§ STATED TASK 1
In the records, copy the lines starting at the one containing "Task: Click the 干霄凌云 example chip" and ending at the end of the records, with no changes. Leave the pictures out of the copy.

§ SELECTED TEXT
Conveyancing Fees Explained

Google Rating

Conveyancing Fees Explained

Buying a home is usually the biggest financial transaction a person will make, however beyond the asking price, many people are unaware of the other costs involved in the sale or purchase of a property.

One such area is understanding what conveyancing fees are, what these costs include, who pays and when.

This guide explains what conveyancing fees are and details of what they include.


What are conveyancing fees?

Conveyancing is the legal and administrative process when you are buying or selling a property, extending a lease or remortgaging. Conveyancing fees are paid to your solicitor or conveyancer for undertaking this legal service when you sell or buy a home.

The amount you pay in conveyancing fees will depend on many factors, including the type of property you are buying or selling.  Generally speaking, apartments and brand-new properties are more complex than second-hand houses.   More complex means more legal work, and more legal work equals a higher conveyancing fee.  Typically, conveyancing fees are made up of a legal fee and disbursements.  The legal fee is the fee you would pay your conveyancer for their time in undertaking the work required.

In addition, there will be some other additional charges and disbursements that you will also need to pay.  These are fees charged by third parties which the conveyancing or solicitor pays on your behalf.  Most of these are standard and won’t change depending on which conveyancer you choose.

What is the average cost of conveyancing in the UK?

According to research by Property Solvers, the average cost of conveyancing fees is currently £1,187.98 for the sale and £1,265.65 for the purchase of a freehold property and £1,401.99 for the sale and £1,491.83 for the purchase of a leasehold property. This is based on data from 100 conveyancing firms in England and Wales. This amount is for the conveyancing fee and VAT only and does not include disbursements.

The conveyancing fees and disbursements are only one element of moving costs; you should also consider the other costs involved in selling your home. These can include refurbishment, mortgage fees and removals.

Why is conveyancing so expensive?

A question that is often asked is why does conveyancing cost so much? However, the truth is that conveyancing fees vary depending on factors such as the cost of the property, property tenure, if it is a new build, the local area, and if there are any increased risks that may affect the transaction.

The cost of disbursements and third-party payments can also vary and are beyond the control of any conveyancer or solicitor.  The largest outlay on any property transaction is usually estate agents’ fees on a sale and Stamp Duty Land Tax on a purchase.  In comparison, the conveyancer’s fee often pales in comparison.

The complexity of the property transaction and the time involved for your conveyancers has a large impact on your final costs, so it is important to be upfront about the circumstances of your sale or purchase from the start to allow your solicitor to give you an accurate quote.

It may be tempting to look at cheaper options for your conveyancing, however to ensure the smooth handling of your transaction and quick resolution to any legal problems that may arise, it is highly recommended that you seek the assistance of a licensed conveyancing firm such as Enact.

There are other ways to help keep your financial costs down when moving home such as choosing a less popular day to move, completing any deep cleans yourself and putting items into storage if you are downsizing.

What do conveyancing fees include?

Your conveyancing fee quote should include the costs you will need to pay in disbursements and third-party fees.

Below is a list of some of the more common conveyancing fees you will see:

Stamp Duty (SDLT) is a Government Tax which may be payable when buying a property or land. To find out the exact amount of Stamp Duty you must pay, which will depend on your personal circumstances, use the Government Calculator.

§ EXTRACTED ENTRIES
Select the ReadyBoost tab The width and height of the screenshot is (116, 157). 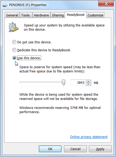point(76,15)
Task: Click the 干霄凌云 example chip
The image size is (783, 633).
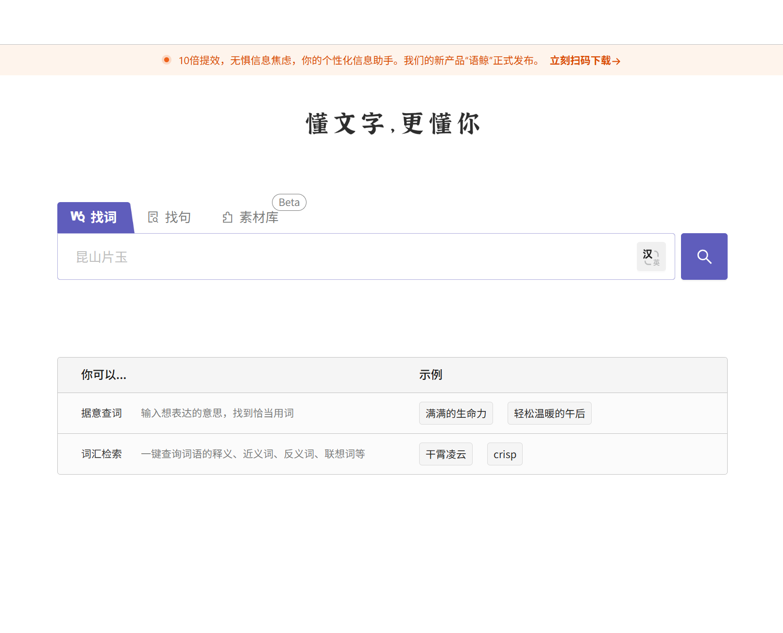Action: pos(445,454)
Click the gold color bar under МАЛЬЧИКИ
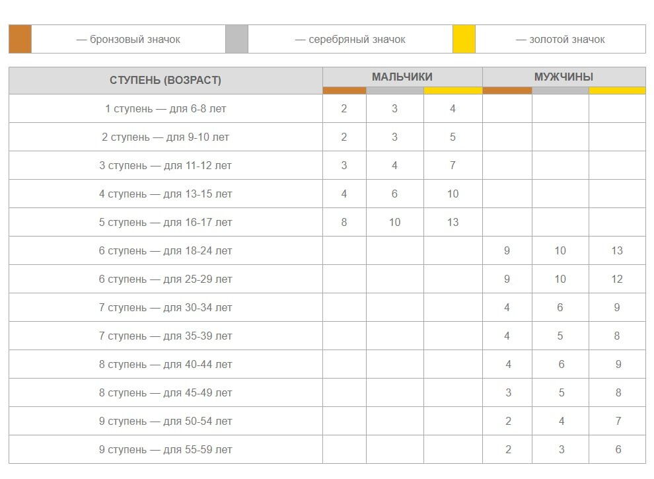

§ STATED TASK 2
Answer these questions from the conveyancing fees guide, one answer per line:
(a) How many conveyancing firms supplied the data behind the average UK conveyancing costs?
(b) What two parts typically make up conveyancing fees?
(c) What is usually the largest outlay on a property purchase?

§ EXERCISE OUTPUT 1
Task: Click the 干霄凌云 example chip
The image size is (783, 633).
Action: pos(445,454)
Click the gold color bar under МАЛЬЧИКИ

§ EXERCISE OUTPUT 2
(a) 100 conveyancing firms in England and Wales.
(b) A legal fee and disbursements.
(c) Stamp Duty Land Tax.